Cosa fare: Ricopia parola per parola il passo dell'estratto scelto che va da "Lo spazio per" a "accecante e terminale.", estremi inclusi.

*** Estratto scelto ***

Lo spazio per agire sembra rappreso, congestionato: inerti ed esiliati da se stessi, i personaggi appaiono come trapassati costantemente da un fuori che viene a consumare e ad annichilire uno spazio interiore. Tant’è che il regista aggira l’azione, ora l’anticipa mostrando ciò che avviene prima, talvolta la scavalca rivelandone il dopo – e anche per questo torna con insistenza il fantasma di Antonioni, o si palesa quello del secondo Godard, di Alain Robbe-Grillet, di Garrel, per dirne alcuni. Così, scortato dalle musiche di Bach, Fresu e Vivaldi, il bianco e nero, in esile equilibrio lungo il film, si stempera nella sovraesposizione di una luce accecante e terminale.

*** Dati grezzi ***

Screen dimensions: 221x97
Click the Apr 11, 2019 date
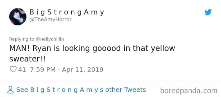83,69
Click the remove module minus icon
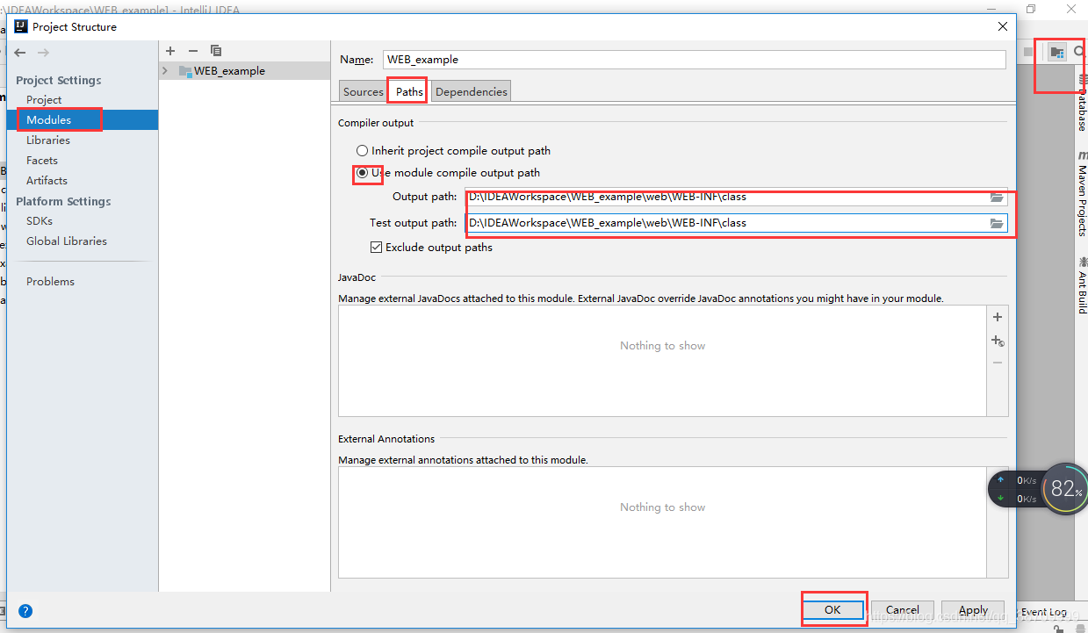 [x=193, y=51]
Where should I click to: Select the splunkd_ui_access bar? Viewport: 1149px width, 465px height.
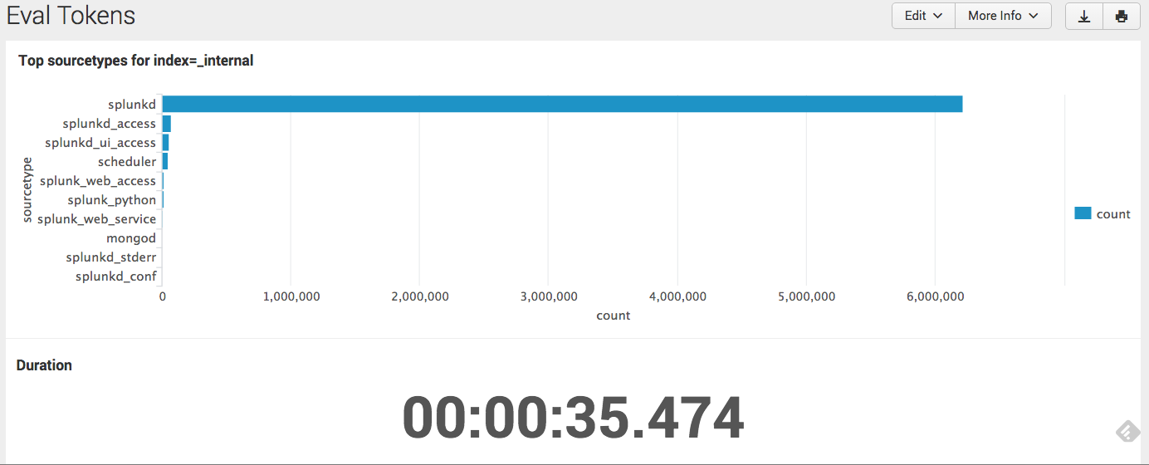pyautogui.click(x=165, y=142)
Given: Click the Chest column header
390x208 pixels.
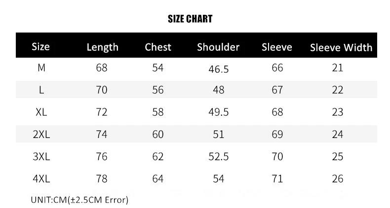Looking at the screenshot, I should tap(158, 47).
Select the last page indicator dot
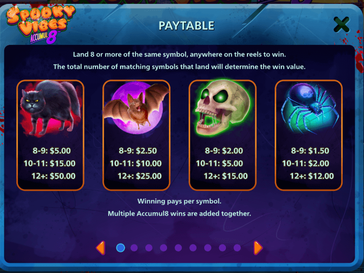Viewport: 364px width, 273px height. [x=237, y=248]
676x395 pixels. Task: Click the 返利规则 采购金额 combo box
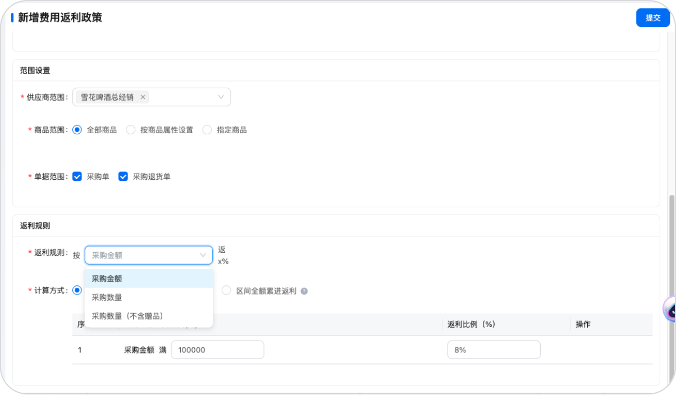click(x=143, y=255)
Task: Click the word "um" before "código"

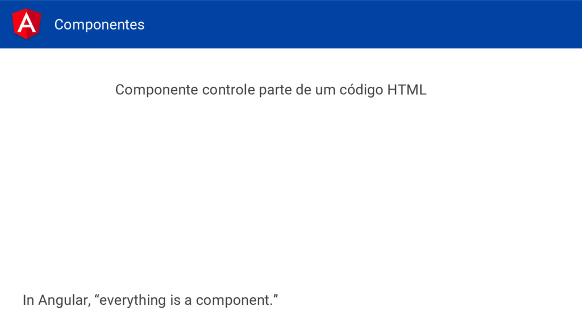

***

Soluzione completa:
Lo spazio per agire sembra rappreso, congestionato: inerti ed esiliati da se stessi, i personaggi appaiono come trapassati costantemente da un fuori che viene a consumare e ad annichilire uno spazio interiore. Tant’è che il regista aggira l’azione, ora l’anticipa mostrando ciò che avviene prima, talvolta la scavalca rivelandone il dopo – e anche per questo torna con insistenza il fantasma di Antonioni, o si palesa quello del secondo Godard, di Alain Robbe-Grillet, di Garrel, per dirne alcuni. Così, scortato dalle musiche di Bach, Fresu e Vivaldi, il bianco e nero, in esile equilibrio lungo il film, si stempera nella sovraesposizione di una luce accecante e terminale.